Hi sorry for my maybe trivial question (I’m still a RASA “newbie”).
I’m experimenting RASA 2.8 capabilities for conversational apps in Italian language. As suggested in RASA documentation, I added the SPacyNLP component using an italian language model. Here my config.yml:
language: it
pipeline:
# pip3 install rasa[spacy]
# python3 -m spacy download it_core_news_sm
# python3 -m spacy download it_core_news_lg
- name: "SpacyNLP"
# language model to load
# italian large model: it_core_news_lg
# italian small model: it_core_news_sm
model: "it_core_news_sm"
case_sensitive: false
- name: WhitespaceTokenizer
- name: RegexFeaturizer
- name: LexicalSyntacticFeaturizer
- name: CountVectorsFeaturizer
- name: CountVectorsFeaturizer
analyzer: "char_wb"
min_ngram: 1
max_ngram: 4
- name: DIETClassifier
epochs: 100
constrain_similarities: true
- name: EntitySynonymMapper
- name: ResponseSelector
epochs: 100
constrain_similarities: true
- name: FallbackClassifier
threshold: 0.3
ambiguity_threshold: 0.1
policies:
- name: MemoizationPolicy
- name: RulePolicy
core_fallback_threshold: 0.4
core_fallback_action_name: "action_default_fallback"
enable_fallback_prediction: True
- name: TEDPolicy
max_history: 10
epochs: 100
constrain_similarities: true
Now, what is not clear to me is how this component improves the RASA NLU. Reading the recent Vincent article “Non English Tools for Rasa”, I understand the possible 3 helpers: tokenizer, featurizer, entities extractor. I can generally understand the added value of tokenizer and entities extractor (a bit more obscure how the featurizer helps), anyway I have two questions:
Q1. There is any practical example or “benchmark” demonstrating “how much” a (Specy or others) external model helps the RASA NLU working better? Any article to deep this topic?

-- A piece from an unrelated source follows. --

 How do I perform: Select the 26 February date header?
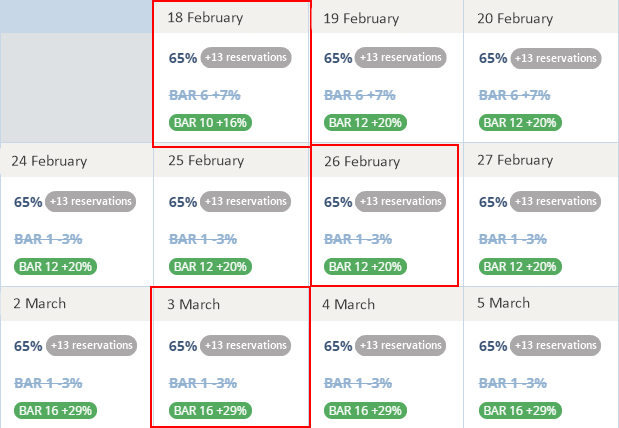click(360, 161)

Q2. About Spacy NER: I know that using the SpacyNLP component in the pipeline I can get Spacy entities using the Spacy naming. E.g. Spacy detects my name and surname as entity PERSON
if I check teh sentence: mi chiamo Giorgio Robino e vivo a Genova in Italia
:
Now, if I test the above sentence in one of my RASA chatbots I can’t see an expected PERSON entity:
$ rasa shell nlu
2021-08-24 15:52:07 INFO rasa.model - Loading model models/20210823-171315.tar.gz...
2021-08-24 15:52:24 INFO rasa.nlu.components - Added 'SpacyNLP' to component cache. Key 'SpacyNLP-it_core_news_sm'.
NLU model loaded. Type a message and press enter to parse it.
Next message:
Mi chiamo Giorgio Robino e vivo a Genova, in Italia
{
"text": "Mi chiamo Giorgio Robino e vivo a Genova, in Italia",
"intent": {
"id": 5671084092719348945,
"name": "goodbye",
"confidence": 0.5075552463531494
},
"entities": [
{
"entity": "oxygen_saturation",
"start": 25,
"end": 26,
"confidence_entity": 0.9176041483879089,
"value": "e",
"extractor": "DIETClassifier"
}
],
I’ts because I have to add a PERSON
entity and at least 1 intent containing that entity in my training data? Or I missing something in my configuration file?
Q3. A related question to the above is: can I augment Spacy (or other external entities extractor) entities with those defined internally in RASA training data?
By example: Suppose I would like to extend the Spacy PERSON
entity set with others RASA application-defined names (maybe extending Italian names with Arabic or English names, etc). How to do?
What if I name in my RASA domain an entity lookup table with name PERSON? I get the sum of Spacy PERSON set plus the RASA PERSON set?